Designing a cart for a zoo setting proved to have its own challenges.  In this space, there are many stimuli competing for attention – sights, sounds, smells, flavors.  In order to become its own space in a place like this, a program cart has to be colorful and loud and inviting all on its own.  “Animals Like Us” was created for the Lincoln Park Zoo with these qualities in mind, offering colorful and large signs, real animal skulls for visitor engagement, and a life-size human model standing adjacent to it.  This cart has no problem maintaining its own space.
“What resulted from our probing questions [in the design process] is a cart that, since its unveling, has captivated everyone from the 5 year-old to the 95 year-old, first-time visitors and long-time trustees,” Price says (personal communication).  Indeed, data supported Price’s findings.  A 2013 study conducted by the Garibay Group on program carts at the Lincoln Park Zoo (including “Animals Like Us”),  reported that, “on a scale from 1 to 4 (1 being ‘disagree strongly’ and 4 being ‘agree strongly’), 149 of 150 respondents rated their agreement with the statement ‘We really enjoyed our experience at the station’ as a 3 or 4” (2013).  Research typically focuses on quantitative data about what visitors learned, but it is important to note that this particular study also takes enjoyment into account.  Enjoyment is not often cited as a reason for what people get out of a visit to a museum or zoo, but this evaluation strongly emphasized that “visitors enjoyed their experiences at the stations,” primarily because there was learning involved.  While visitors often cited “enjoying the hands-on or interactive nature of the stations,” the most common response “concerned enjoying information conveyed during the interaction” (Garibay Group, 2013). 
A big idea in a small package? That is exactly what an exhibit cart is. Load it up and cruise the halls and galleries of your museum until you find an audience. It’s a possibility worth imagining because intentional design can work! It’s not only a fix--refocusing a message or reengineering interactivity--it’s about setting out and intending to capture that ‘instant’ of initial human interest and managing that moment as it unfolds and grows into a genuine experience.  Further, that experience can generate a memory of a great museum visit.

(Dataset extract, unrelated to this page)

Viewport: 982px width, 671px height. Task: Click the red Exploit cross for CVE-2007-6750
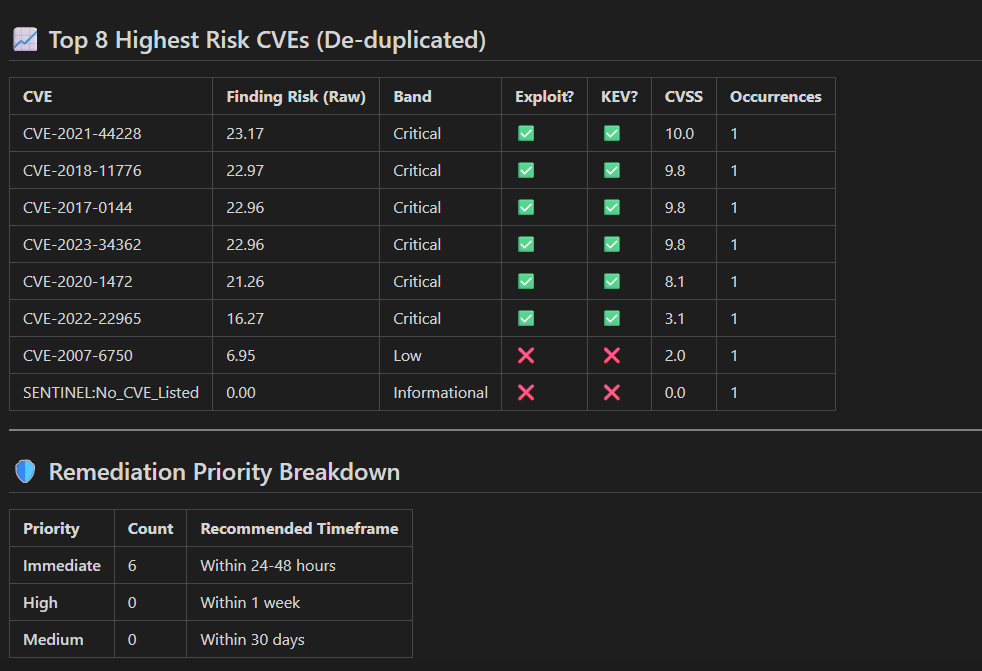pos(525,355)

The key to program carts’ success rests in remaining flexible making a commitment to anticipate change through audience research, and then adapting as needed to meet the visitor’s mind, senses and spirit. One measure of success is reflected in the higher numbers of participation and stay-time by visitors. Whether adults, families, or children in school groups, all audiences are showing an increasing willingness to draw on their own sense of wonder and curiosity as they investigate, analyze and interpret new museum content designed with them in mind. Carts are succeeding because they invite all visitors to participate equally in a process of direct exchange and discovery.  The result: carts are effective because they engage people via the combination of live programmers and the common interactive space of the cart. Carts aren’t just visitor-centered, they are people powered. In a nutshell, carts WHEEL VISITORS IN.